Deputy Minister of Agriculture
- Incumbent
- Assumed office 30 June 2024
- President: Cyril Ramaphosa
- Minister: John Steenhuisen
- Preceded by: Office established

Deputy Minister of Agriculture, Rural Development and Land Reform
- In office 6 August 2021 – 19 June 2024
- President: Cyril Ramaphosa
- Preceded by: Sdumo Dlamini
- Succeeded by: Herself as Deputy Minister of Agriculture Stanley Mathabatha as Deputy Minister of Land Reform and Rural Development

Deputy Minister of Small Business Development
- In office 30 May 2019 – 5 August 2021
- President: Cyril Ramaphosa
- Preceded by: Cassel Mathale
- Succeeded by: Sdumo Dlamini

Chairperson of the Portfolio Committee on Social Development
- In office 25 June 2014 – 7 May 2019
- Preceded by: Yolanda Botha
- Succeeded by: Mondli Gungubele

Member of the National Assembly of South Africa
- Incumbent
- Assumed office 21 May 2014

Personal details
- Born: 24 October 1952 (age 73)
- Party: African National Congress
- Spouse: Ndumiso Capa

= Rosemary Capa =

South African politician

Rosemary Nokuzola Capa (born 24 October 1952), also known as Zoleka Capa, is a South African politician who is currently serving as Deputy Minister of Agriculture since June 2024. She previously served as Deputy Minister of Agriculture, Rural Development and Land Reform since August 2021 to June 2024. She was Deputy Minister of Small Business Development from May 2019 to August 2021. A member of the African National Congress, she has been a Member of the National Assembly since May 2014. From June 2014 to May 2019, she was the chairperson of the Portfolio Committee on Social Development.

==Early life and career==
Capa was born in Flagstaff in the Cape Province (now part of the Eastern Cape) during apartheid. She qualified as a nurse and midwife while a trainee at the Holy Cross Hospital in Flagstaff. After the end of apartheid, she spent two terms as the Executive Mayor of the OR Tambo District Municipality. In late 2010, she joined the Eastern Cape Provincial Legislature and was appointed to the Executive Council of the Eastern Cape as Member of the Executive Council (MEC) for Rural Development and Agrarian Reform.

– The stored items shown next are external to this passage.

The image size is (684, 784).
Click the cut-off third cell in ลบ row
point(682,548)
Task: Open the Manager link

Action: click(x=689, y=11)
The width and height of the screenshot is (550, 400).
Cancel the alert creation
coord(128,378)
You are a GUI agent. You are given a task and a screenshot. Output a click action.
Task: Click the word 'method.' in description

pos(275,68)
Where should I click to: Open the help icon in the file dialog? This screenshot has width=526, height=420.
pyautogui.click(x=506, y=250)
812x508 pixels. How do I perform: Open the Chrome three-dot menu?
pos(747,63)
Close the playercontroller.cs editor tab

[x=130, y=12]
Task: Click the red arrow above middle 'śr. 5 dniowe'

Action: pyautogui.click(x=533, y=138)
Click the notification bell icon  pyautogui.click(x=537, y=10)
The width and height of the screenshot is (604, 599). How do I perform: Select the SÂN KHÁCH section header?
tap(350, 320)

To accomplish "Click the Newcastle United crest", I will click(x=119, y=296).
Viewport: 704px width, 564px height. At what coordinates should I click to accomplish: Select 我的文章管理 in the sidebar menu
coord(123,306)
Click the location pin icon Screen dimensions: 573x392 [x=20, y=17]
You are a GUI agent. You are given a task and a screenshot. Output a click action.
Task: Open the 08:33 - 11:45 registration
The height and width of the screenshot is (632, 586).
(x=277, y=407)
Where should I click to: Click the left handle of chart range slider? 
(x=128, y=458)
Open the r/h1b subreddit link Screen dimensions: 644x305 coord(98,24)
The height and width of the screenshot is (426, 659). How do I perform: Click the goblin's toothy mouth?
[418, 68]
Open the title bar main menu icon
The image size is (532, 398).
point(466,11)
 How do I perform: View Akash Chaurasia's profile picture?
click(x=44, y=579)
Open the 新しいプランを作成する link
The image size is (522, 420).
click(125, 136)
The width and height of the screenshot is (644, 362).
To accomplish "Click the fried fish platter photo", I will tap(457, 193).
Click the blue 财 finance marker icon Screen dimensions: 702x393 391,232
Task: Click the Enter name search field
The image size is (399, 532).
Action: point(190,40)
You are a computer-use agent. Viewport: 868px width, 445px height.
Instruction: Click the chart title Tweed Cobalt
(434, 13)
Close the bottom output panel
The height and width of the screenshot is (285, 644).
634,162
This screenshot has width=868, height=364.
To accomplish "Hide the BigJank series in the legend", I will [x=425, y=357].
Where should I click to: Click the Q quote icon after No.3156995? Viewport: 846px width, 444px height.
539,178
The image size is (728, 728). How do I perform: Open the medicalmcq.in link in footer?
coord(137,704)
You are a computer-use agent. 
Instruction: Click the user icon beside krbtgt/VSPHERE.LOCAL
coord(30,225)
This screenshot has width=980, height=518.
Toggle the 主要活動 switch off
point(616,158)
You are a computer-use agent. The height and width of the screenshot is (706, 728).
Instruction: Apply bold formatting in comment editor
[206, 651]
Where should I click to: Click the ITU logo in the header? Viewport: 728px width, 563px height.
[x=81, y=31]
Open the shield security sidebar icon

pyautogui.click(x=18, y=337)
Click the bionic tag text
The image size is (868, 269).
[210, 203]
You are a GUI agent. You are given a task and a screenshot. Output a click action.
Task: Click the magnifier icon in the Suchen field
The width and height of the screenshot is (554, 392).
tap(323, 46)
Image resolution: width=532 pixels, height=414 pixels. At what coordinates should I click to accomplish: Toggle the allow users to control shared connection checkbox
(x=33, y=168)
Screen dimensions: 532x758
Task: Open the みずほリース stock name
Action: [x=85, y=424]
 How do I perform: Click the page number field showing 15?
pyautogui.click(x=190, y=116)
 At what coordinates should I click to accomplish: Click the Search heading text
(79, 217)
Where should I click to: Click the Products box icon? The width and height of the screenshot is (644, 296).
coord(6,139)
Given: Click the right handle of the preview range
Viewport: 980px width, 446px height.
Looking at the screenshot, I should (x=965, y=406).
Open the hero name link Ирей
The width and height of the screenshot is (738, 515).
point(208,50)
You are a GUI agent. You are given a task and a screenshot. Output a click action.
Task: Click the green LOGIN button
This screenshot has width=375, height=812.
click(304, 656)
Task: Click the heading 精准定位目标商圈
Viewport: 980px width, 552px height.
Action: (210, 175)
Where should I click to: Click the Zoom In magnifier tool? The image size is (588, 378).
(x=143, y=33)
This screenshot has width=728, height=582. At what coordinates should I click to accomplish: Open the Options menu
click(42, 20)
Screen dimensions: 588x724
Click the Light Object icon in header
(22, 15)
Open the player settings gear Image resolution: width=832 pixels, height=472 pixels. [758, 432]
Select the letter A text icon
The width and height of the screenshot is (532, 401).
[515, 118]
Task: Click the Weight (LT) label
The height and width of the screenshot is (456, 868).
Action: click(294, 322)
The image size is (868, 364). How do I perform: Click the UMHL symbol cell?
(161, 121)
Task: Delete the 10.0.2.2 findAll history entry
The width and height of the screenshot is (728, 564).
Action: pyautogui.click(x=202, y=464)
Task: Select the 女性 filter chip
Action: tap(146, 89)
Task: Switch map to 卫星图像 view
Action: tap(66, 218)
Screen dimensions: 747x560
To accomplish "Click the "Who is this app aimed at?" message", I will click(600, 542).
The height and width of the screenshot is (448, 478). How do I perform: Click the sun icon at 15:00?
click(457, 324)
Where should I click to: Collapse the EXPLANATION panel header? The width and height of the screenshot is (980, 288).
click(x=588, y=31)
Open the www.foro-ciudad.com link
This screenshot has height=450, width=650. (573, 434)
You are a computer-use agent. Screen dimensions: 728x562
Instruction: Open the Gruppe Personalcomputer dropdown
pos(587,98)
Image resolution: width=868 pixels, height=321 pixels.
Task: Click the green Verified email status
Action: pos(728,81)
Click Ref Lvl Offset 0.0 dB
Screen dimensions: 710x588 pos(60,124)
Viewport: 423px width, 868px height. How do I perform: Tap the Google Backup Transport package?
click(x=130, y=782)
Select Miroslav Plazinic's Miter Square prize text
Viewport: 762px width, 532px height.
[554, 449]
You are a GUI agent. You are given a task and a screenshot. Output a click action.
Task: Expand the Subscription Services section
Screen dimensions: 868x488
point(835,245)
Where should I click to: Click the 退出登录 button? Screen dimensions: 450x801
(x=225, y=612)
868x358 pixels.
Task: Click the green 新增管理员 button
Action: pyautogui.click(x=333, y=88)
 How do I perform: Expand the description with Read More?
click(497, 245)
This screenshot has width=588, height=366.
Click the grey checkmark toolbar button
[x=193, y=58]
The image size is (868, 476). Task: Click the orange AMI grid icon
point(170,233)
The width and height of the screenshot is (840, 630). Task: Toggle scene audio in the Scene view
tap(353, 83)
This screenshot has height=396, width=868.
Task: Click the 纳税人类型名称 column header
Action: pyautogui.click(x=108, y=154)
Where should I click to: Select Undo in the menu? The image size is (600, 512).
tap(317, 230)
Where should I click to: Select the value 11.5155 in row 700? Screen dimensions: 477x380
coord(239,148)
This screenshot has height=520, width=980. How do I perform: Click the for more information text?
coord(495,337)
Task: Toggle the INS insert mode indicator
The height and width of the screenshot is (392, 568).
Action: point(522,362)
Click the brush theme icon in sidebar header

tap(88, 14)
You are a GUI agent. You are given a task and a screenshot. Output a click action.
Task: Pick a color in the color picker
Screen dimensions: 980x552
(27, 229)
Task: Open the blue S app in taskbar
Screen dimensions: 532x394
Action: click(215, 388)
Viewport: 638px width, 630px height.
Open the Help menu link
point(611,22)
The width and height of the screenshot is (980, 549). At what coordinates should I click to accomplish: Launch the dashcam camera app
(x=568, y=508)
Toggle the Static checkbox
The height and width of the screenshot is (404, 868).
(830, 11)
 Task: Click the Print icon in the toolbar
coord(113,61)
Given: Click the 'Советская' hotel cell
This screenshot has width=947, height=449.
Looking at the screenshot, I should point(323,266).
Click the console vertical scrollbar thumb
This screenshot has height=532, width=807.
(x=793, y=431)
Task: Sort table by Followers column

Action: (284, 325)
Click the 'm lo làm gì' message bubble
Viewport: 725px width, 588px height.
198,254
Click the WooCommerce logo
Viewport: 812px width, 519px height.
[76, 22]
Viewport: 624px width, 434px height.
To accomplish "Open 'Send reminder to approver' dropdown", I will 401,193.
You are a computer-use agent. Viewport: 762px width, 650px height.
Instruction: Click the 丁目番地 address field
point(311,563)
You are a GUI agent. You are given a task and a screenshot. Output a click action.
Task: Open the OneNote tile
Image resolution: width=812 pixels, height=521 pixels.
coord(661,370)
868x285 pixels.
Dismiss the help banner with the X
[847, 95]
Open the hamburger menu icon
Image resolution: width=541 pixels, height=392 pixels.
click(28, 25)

== Career in national politics ==

===Committee chairperson===
Capa was elected to the National Assembly of South Africa following the general election on 8 May 2014. She was sworn into office on 21 May 2014. The ANC soon announced that Capa was their candidate for chairperson of the Portfolio Committee on Social Development. She was elected chairperson on 25 June 2014.

Capa served as chairperson of the portfolio committee until the dissolution of the term on 7 May 2019.

===Deputy Minister===
Following the general election of 8 May 2019, Capa returned to Parliament on 22 May 2019. On 29 May 2019, President Cyril Ramaphosa appointed her Deputy Minister of Small Business Development. Capa was sworn in the next day.

On 5 August 2021, she was appointed as Deputy Minister of Agriculture, Rural Development and Land Reform.

== Personal life ==
She is married to politician Ndumiso Capa. Their daughter Ntandokazi Capa is a Member of the Executive Council in the Eastern Cape.